The sophistication of the equipment required for the combat roles is totally different: “ASuW and ASW involve the detection and identification of hostile surface and submarine ships, and are accomplished with the help of radar, electro-optic, and acoustic
sensors all interfaced with navigation and communications systems controlled by a
central computer which processes, distributes, and displays the enormous
amount of data produced by these subsystems to the operators.” This is a good description of the Sirius equipment.
Defence officials rank EEZ protection as merely a “Complementary Civilian Task” in internal Project Sirius papers
The Project Sirius tender documents are very revealing on this point. These papers were written by defence officials to explain to foreign military manufacturers exactly what kind of equipment they were looking for and how they intended to use it. Thus in these documents we get real intentions rather than public relations.
The Orions spend as much time each year on anti-submarine training flights east of Auckland as they do patrolling the New Zealand EEZ.
The Request for Tender is almost all about the combat roles: anti-submarine warfare and maritime warfare. In contrast, the Orion’s core work of EEZ surveillance is described in the papers as one of the Orions’ “Complementary Civilian Tasks”: “Search and Rescue, Disaster Relief and surveillance of New Zealand’s Exclusive Economic Zone (EEZ) and the EEZ’s of other South Pacific nations.” The equipment needed for these “non-military national tasks” is dismissed in one sentence as being “inherently” covered by the military capabilities, and then EEZ work is not mentioned again through the subsequent 200 pages of detailed requirements and specifications.

When the government’s Defence Policy Framework, released in June 2000, gives urgent priority to “effective maritime surveillance capabilities … within the New Zealand EEZ and the EEZs of the Pacific Island States” this in no way points to Sirius-equipped Orions. EEZ surveillance is peripheral to the Orion’s capabilities and primary purposes.

Currently EEZ surveillance around New Zealand and the South Pacific comes a poor “supplementary” second to the combat roles, with the six Orions, on average, spending less than 2 hours each per week on EEZ work.
Combat training and exercises take much more of the Orions’ time
In contrast to a couple of 8-hour New Zealand EEZ patrols a month and 10 South Pacific EEZ patrols a year, the Orions have a constant schedule of anti-submarine and maritime warfare training flights and exercises. For instance, the Orions spend as much time each year on anti-submarine training flights east of Auckland as they do patrolling the New Zealand EEZ – amounting to half of their crew continuation training on submarine hunting.

=== Extracted entries ===

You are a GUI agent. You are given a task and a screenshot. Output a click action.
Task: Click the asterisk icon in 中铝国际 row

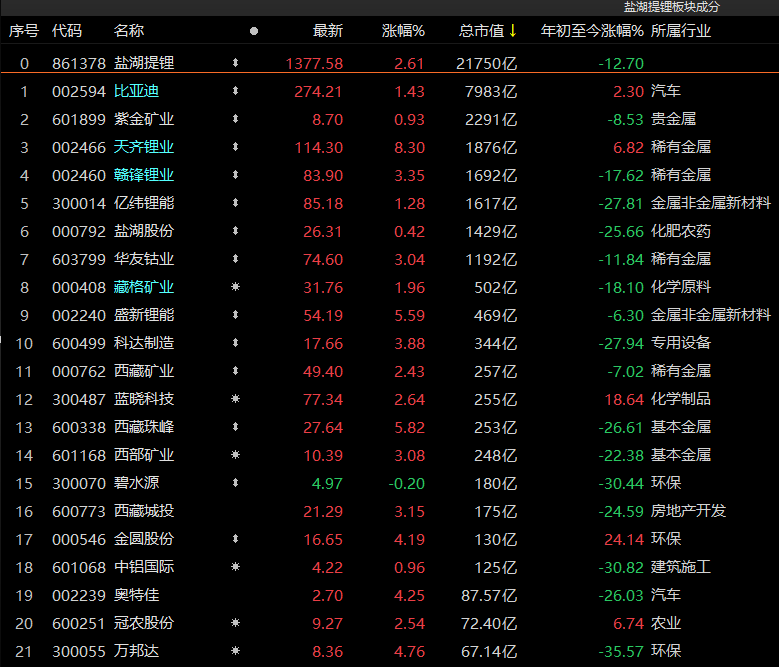(x=235, y=567)
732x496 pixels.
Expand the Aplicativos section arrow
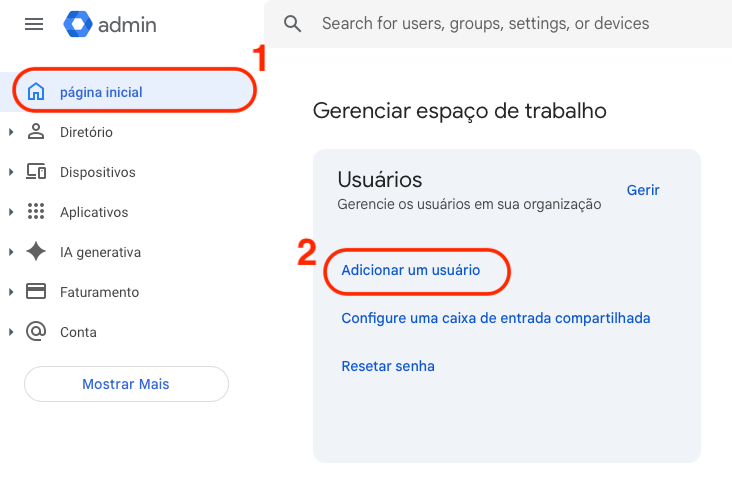[x=11, y=212]
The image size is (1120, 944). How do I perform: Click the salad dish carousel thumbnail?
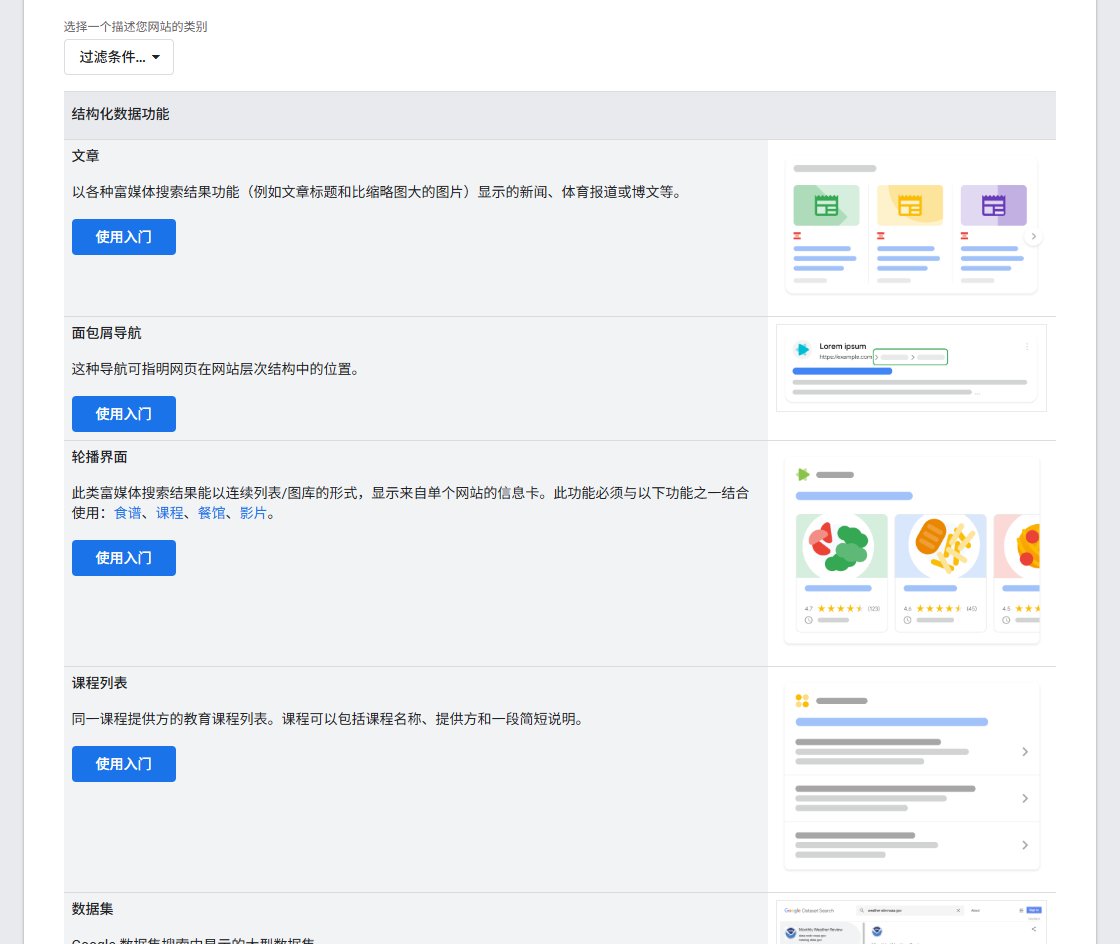841,546
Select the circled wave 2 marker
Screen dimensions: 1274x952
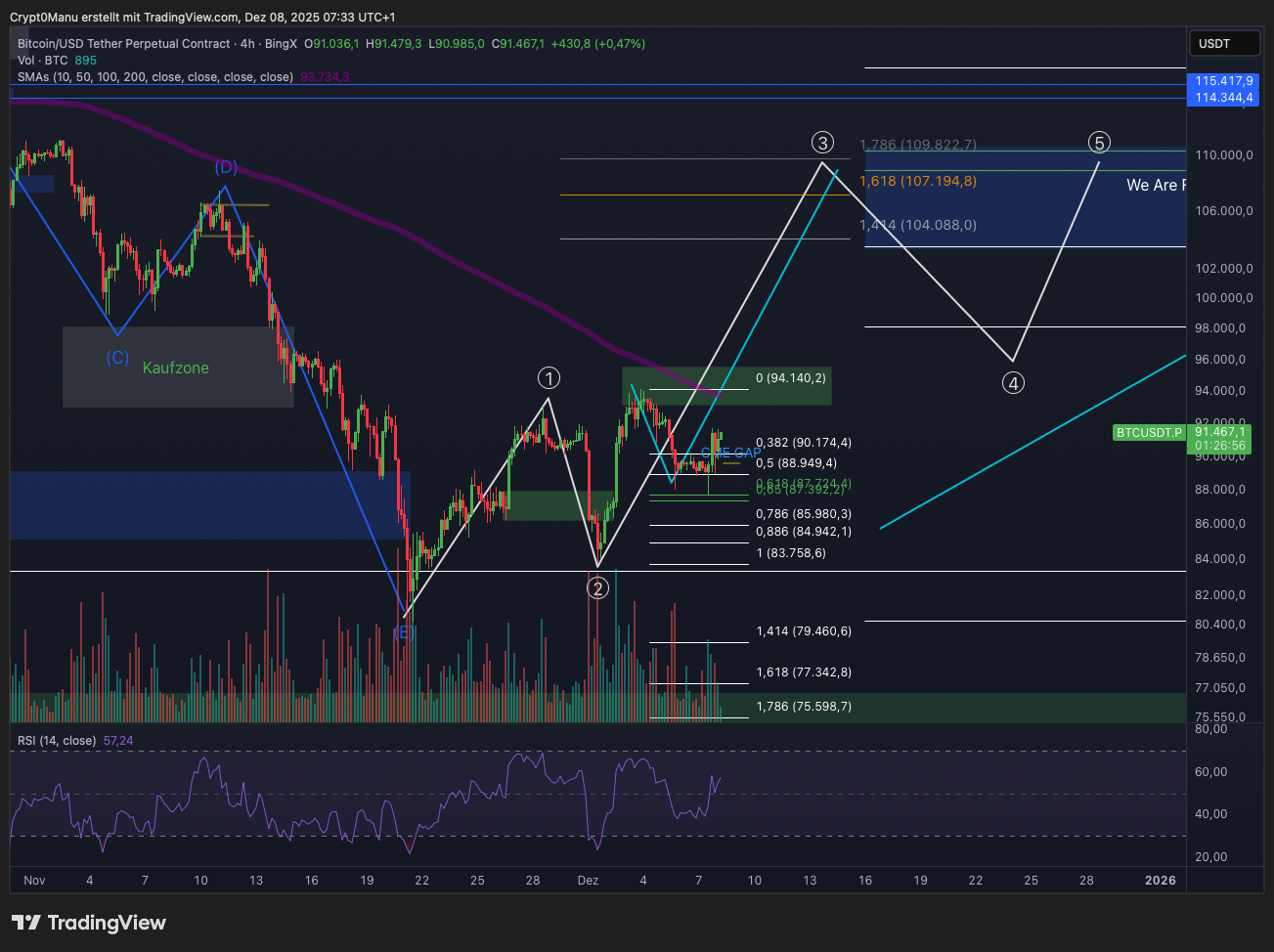[x=597, y=587]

=== Task list ===
(a) Lay out the part of the records that opens with the line containing "732x496 pixels." and runs to the end of the records as a JSON list of strings, one string per line, with blank lines dropped and the pictures left out.
(b) Carry on the text about the Orions' combat roles and EEZ surveillance from where it stops.

=== The results ===
(a)
[
  "732x496 pixels.",
  "Expand the Aplicativos section arrow",
  "[x=11, y=212]",
  "The image size is (1120, 944). How do I perform: Click the salad dish carousel thumbnail?",
  "841,546",
  "Select the circled wave 2 marker",
  "Screen dimensions: 1274x952",
  "[x=597, y=587]"
]

(b)
The Orion activity that gets the most flying hours is anti-submarine and maritime warfare exercises with Australia, Canada, Britain, Korea and South East Asian nations. In terms of resources and time, “maritime surveillance … within the New Zealand EEZ and the EEZs of the Pacific Island States” is a minor activity compared to practicing for the military roles.
What’s the difference between the equipment needed for maritime warfare and EEZ surveillance?
This is a large subject. Put simply, it is like the difference between what fire fighters need to fight a complex high rise fire and what they need to get a cat out of a tree. In practice they use the same equipment, because it is what they have got, but one requires far more expensive and sophisticated equipment than the other does.

One example. The radar sought for the anti-submarine and maritime warfare roles is extremely expensive and sophisticated but can of course also be used to detect fishing vessels and lost yachts. Pages 42-43 of the Sirius tender documents explain the specifications for the Sirius radar. They explain that the radar should have two modes: “surface surveillance searches” and much more detailed “high resolution surveillance searches”. The first role, that can be handled by all manner of much less costly radars, aims to detect ships from fishing vessel size (“radar cross section 150 square metres”) to navy ships (“radar cross section 500-1000 square metres”) and, at closer range vessels down to 10 metres in length. The high resolution capabilities, in contrast, are all about submarines, with “representative targets” stated as “submarine periscope, radar cross section less than 0.9 square metres”, “submarine snorkel, radar cross section of 1 square metre” and “surfaced submarine, radar cross section of 5 square metres”.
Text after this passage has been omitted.